> TASK TO CARRY OUT: Copy the records below, substituting "How can I do" for each occurrence of "How do I perform" and leaving everything else unchanged.

Saved entries:
▼

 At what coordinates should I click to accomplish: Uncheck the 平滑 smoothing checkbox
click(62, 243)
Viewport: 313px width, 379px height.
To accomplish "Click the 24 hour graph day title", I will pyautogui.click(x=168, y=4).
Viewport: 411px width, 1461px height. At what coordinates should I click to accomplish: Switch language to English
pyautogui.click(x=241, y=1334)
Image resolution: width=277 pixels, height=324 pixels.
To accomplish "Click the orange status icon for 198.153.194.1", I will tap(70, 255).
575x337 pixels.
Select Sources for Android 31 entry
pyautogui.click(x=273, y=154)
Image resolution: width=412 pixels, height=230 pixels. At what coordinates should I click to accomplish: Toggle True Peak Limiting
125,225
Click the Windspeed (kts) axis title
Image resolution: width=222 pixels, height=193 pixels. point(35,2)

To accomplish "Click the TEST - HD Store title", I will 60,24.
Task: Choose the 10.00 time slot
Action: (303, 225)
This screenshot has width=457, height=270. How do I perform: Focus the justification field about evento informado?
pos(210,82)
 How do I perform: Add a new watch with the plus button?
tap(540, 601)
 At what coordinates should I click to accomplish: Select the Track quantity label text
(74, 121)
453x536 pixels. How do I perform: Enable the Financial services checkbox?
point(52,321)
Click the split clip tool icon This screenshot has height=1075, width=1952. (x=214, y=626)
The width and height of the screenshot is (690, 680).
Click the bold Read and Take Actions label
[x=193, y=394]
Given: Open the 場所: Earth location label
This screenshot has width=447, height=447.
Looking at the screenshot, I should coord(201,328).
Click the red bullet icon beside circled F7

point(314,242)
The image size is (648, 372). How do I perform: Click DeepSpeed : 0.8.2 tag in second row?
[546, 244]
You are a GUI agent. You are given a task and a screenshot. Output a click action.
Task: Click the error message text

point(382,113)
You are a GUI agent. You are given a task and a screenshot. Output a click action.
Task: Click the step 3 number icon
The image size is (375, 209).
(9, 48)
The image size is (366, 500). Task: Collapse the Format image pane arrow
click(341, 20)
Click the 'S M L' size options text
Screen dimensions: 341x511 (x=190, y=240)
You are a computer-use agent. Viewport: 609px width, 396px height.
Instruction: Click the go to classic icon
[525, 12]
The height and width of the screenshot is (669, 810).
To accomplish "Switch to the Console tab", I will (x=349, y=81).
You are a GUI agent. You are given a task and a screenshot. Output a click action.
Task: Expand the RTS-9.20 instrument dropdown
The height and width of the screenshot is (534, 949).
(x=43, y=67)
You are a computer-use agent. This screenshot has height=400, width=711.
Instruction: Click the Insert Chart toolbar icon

▲

> OUTPUT OF THE EXERCISE:
 At what coordinates should I click to accomplish: Uncheck the 平滑 smoothing checkbox
click(62, 243)
Viewport: 313px width, 379px height.
To accomplish "Click the 24 hour graph day title", I will pyautogui.click(x=168, y=4).
Viewport: 411px width, 1461px height. At what coordinates should I click to accomplish: Switch language to English
pyautogui.click(x=241, y=1334)
Image resolution: width=277 pixels, height=324 pixels.
To accomplish "Click the orange status icon for 198.153.194.1", I will tap(70, 255).
575x337 pixels.
Select Sources for Android 31 entry
pyautogui.click(x=273, y=154)
Image resolution: width=412 pixels, height=230 pixels. At what coordinates should I click to accomplish: Toggle True Peak Limiting
125,225
Click the Windspeed (kts) axis title
Image resolution: width=222 pixels, height=193 pixels. point(35,2)

To accomplish "Click the TEST - HD Store title", I will 60,24.
Task: Choose the 10.00 time slot
Action: (303, 225)
This screenshot has width=457, height=270. How can I do: Focus the justification field about evento informado?
pos(210,82)
 How can I do: Add a new watch with the plus button?
tap(540, 601)
 At what coordinates should I click to accomplish: Select the Track quantity label text
(74, 121)
453x536 pixels. How can I do: Enable the Financial services checkbox?
point(52,321)
Click the split clip tool icon This screenshot has height=1075, width=1952. (x=214, y=626)
The width and height of the screenshot is (690, 680).
Click the bold Read and Take Actions label
[x=193, y=394]
Given: Open the 場所: Earth location label
This screenshot has width=447, height=447.
Looking at the screenshot, I should coord(201,328).
Click the red bullet icon beside circled F7

point(314,242)
The image size is (648, 372). How can I do: Click DeepSpeed : 0.8.2 tag in second row?
[546, 244]
You are a GUI agent. You are given a task and a screenshot. Output a click action.
Task: Click the error message text

point(382,113)
You are a GUI agent. You are given a task and a screenshot. Output a click action.
Task: Click the step 3 number icon
The image size is (375, 209).
(9, 48)
The image size is (366, 500). Task: Collapse the Format image pane arrow
click(341, 20)
Click the 'S M L' size options text
Screen dimensions: 341x511 (x=190, y=240)
You are a computer-use agent. Viewport: 609px width, 396px height.
Instruction: Click the go to classic icon
[525, 12]
The height and width of the screenshot is (669, 810).
To accomplish "Switch to the Console tab", I will (x=349, y=81).
You are a GUI agent. You are given a task and a screenshot. Output a click action.
Task: Expand the RTS-9.20 instrument dropdown
The height and width of the screenshot is (534, 949).
(x=43, y=67)
You are a computer-use agent. This screenshot has height=400, width=711.
Instruction: Click the Insert Chart toolbar icon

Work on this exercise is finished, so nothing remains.